PAGE:
═══

As the models from Berluti pranced down a silver catwalk on Friday evening through the storeyed halls of Paris’s Musée des Arts Décoratifs, in slick, super-expensive suiting, coating and booting, swinging polished leather bags, you were reminded of who this fashion game is really for. Not you, nor I, nor the throngs of young fashion fans snapping images with fervent ardour, but for very, very rich people.

It’s something highlighted again and again in this season’s Paris shows, where various labels played with the city boys’ favourite: pinstripes. But Alessandro Sartori, the creative director of Berluti, isn’t interested in that sort of stuff. Granted, he used differing weights of jersey to give his suits an activewear slant, but he didn’t literally slant them like Comme Des Garçons’ Rei Kawakubo (so the buttoning sloped to the right at a 45-degree angle).

═══

STATED GOAL 1:
Summarize the Berluti runway piece above in two sentences.
STATED GOAL 2:
Transcribe the entries below word for word, starting at their first line and ending at the line containing "center [1144, 667].".
The text and the entries are unrelated to each other.

(A run of entries)

═══

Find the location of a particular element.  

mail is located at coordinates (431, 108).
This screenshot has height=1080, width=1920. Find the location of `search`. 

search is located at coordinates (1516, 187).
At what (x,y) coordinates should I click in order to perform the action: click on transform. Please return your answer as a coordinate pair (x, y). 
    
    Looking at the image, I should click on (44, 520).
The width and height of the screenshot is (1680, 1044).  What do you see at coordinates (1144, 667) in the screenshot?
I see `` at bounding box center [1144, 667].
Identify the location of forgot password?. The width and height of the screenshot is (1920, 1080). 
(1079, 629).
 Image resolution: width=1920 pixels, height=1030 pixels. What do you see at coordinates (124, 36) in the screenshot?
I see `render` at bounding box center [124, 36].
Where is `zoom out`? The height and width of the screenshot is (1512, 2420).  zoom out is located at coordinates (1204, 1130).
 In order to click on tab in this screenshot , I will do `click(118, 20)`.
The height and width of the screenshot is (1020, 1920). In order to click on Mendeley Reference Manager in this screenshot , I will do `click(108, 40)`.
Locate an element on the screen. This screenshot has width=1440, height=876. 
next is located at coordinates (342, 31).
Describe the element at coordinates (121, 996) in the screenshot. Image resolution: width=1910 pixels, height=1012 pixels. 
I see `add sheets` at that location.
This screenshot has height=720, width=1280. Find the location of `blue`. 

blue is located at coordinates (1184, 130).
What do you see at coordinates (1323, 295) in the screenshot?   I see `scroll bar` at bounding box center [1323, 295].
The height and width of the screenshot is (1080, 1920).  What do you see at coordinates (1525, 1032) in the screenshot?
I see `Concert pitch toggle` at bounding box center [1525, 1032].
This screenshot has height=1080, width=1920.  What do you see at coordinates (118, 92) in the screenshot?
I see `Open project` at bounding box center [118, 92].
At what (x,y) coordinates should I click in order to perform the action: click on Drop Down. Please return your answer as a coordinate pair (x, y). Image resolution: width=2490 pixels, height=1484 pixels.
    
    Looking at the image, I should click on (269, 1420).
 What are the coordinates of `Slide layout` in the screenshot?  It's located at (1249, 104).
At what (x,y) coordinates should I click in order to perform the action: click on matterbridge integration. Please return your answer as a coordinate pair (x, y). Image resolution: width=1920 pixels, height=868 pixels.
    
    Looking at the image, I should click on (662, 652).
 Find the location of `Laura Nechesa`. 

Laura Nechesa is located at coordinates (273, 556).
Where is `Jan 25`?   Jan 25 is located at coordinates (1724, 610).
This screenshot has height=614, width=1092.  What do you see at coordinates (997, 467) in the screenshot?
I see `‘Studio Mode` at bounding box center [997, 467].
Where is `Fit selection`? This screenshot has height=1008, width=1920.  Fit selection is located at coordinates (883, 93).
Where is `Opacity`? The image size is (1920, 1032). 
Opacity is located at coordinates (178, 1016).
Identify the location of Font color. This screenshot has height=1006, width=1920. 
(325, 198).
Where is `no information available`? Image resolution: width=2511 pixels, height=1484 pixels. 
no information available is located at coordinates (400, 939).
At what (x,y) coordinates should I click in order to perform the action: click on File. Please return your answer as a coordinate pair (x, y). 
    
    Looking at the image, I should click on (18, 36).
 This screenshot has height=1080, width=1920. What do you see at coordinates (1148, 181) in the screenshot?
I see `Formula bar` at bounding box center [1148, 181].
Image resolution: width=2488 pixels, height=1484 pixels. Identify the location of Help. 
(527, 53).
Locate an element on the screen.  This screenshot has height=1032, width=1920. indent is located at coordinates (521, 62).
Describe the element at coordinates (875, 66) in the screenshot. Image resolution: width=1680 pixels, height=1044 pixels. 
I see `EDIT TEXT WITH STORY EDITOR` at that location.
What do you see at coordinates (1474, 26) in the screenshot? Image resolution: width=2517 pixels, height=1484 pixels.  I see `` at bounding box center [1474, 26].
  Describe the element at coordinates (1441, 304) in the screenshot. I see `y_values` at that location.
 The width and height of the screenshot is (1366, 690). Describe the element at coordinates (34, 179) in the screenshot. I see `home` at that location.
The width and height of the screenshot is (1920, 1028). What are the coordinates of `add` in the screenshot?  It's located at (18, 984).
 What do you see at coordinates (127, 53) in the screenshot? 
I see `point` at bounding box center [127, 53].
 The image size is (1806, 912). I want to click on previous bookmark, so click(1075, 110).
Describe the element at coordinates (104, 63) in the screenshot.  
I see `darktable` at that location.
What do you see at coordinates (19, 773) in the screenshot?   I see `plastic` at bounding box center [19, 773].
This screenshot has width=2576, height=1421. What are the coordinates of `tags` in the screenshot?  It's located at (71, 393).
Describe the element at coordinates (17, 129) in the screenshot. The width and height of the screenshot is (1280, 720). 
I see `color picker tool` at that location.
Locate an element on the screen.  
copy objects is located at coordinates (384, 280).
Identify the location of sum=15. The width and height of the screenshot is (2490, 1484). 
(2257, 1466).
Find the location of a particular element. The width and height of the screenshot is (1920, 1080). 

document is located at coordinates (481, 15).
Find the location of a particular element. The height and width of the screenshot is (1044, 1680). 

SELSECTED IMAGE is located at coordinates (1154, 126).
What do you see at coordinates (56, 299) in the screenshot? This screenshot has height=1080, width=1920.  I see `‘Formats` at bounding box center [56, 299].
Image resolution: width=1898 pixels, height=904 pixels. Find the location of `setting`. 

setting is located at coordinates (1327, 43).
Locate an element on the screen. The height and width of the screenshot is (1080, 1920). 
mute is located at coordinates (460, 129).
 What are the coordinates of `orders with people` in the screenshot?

═══

CORRECT RESPONSE 1:
At a Berluti show on Friday evening in Paris's Musée des Arts Décoratifs, models wore very expensive suits, coats and boots and carried polished leather bags, a reminder that fashion is made for very rich people rather than for its young fans. While various labels at this season's Paris shows played with pinstripes, creative director Alessandro Sartori instead used differing weights of jersey to give his suits an activewear slant, without literally slanting them as Rei Kawakubo did at Comme Des Garçons.

CORRECT RESPONSE 2:
Find the location of a particular element.  

mail is located at coordinates (431, 108).
This screenshot has height=1080, width=1920. Find the location of `search`. 

search is located at coordinates (1516, 187).
At what (x,y) coordinates should I click in order to perform the action: click on transform. Please return your answer as a coordinate pair (x, y). 
    
    Looking at the image, I should click on (44, 520).
The width and height of the screenshot is (1680, 1044).  What do you see at coordinates (1144, 667) in the screenshot?
I see `` at bounding box center [1144, 667].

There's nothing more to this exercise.